Il contenitore di pasta poteva essere chiuso, intrecciando la pasta o lasciato un tantino scoperto, secondo il tipo di ripieno.
Per la preparazione di “Sa Panada” si potevano scegliere diversi ingredienti: carne d’agnello o di capretto con “sa piarra” o con i piselli, precedentemente passati al fuoco, funghi oppure con patate e teneri carciofi aromatizzati con erbe medicinali: timo, origano, basilico, salvia, ecc.
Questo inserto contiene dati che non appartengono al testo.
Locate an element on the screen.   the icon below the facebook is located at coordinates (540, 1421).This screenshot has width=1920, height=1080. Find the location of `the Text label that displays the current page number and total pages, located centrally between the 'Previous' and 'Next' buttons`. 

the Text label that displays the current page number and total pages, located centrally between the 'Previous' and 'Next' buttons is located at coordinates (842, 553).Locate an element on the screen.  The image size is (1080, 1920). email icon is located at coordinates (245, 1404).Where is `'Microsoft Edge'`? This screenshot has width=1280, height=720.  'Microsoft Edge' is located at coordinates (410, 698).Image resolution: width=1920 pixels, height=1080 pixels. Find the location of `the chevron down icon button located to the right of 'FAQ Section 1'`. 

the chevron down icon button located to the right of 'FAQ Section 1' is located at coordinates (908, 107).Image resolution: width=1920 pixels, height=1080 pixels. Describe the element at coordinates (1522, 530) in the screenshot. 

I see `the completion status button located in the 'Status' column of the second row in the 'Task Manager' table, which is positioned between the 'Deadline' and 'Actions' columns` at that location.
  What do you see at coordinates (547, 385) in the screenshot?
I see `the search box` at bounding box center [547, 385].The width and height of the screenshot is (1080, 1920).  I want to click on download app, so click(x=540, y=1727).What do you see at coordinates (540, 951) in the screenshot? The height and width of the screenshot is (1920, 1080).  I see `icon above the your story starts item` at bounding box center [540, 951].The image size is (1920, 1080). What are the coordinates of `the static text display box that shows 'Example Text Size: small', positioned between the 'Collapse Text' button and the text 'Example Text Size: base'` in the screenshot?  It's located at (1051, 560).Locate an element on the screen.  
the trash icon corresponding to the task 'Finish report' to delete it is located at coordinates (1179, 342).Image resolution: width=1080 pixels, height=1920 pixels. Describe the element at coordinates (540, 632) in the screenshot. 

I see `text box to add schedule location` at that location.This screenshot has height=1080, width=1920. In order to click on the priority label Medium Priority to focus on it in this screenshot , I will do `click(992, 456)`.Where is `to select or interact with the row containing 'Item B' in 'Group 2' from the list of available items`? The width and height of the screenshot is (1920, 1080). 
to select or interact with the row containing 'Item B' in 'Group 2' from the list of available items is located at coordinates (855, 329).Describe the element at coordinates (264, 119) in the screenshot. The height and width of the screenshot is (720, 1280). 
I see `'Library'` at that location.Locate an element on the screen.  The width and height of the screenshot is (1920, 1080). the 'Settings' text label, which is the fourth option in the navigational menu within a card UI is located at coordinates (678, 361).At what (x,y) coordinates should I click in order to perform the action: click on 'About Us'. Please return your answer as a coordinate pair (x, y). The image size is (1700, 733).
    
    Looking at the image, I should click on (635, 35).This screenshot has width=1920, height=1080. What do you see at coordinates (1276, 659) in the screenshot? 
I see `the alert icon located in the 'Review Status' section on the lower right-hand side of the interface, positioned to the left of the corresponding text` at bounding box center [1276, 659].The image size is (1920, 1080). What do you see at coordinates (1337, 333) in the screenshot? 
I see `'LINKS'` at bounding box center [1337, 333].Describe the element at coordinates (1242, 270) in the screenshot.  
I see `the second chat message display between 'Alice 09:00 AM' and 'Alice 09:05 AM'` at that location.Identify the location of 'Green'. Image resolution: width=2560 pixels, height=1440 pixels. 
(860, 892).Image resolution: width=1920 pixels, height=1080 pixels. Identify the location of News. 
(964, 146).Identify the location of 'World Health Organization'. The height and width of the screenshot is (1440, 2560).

Una volta nel forno a 170 o 180 gradi, per dar maggior lucentezza a “Sa Panada”, si lisciava la pasta con acqua calda. Si rimetteva subito al forno per un’ora e più.
Nel muovere il contenitore di pasta, se il misto di ingredienti si muoveva, il ripieno era pronto.
Sa Panada era preparata piccola, media o grande, a seconda del numero dei commensali o dei familiari. Era considerata un dono prelibato per un omaggio a persone di un certo rango, a parenti o ad amici carissimi. Ora, dopo un periodo di “magra”, sa panada risorge anche per i turisti.
Come tempo addietro, si dovrebbe lavorare la pasta sulla tavola “po fai su pani” o su un grande tagliere, appena un poco cosparsi di olio d’oliva o di strutto tiepido.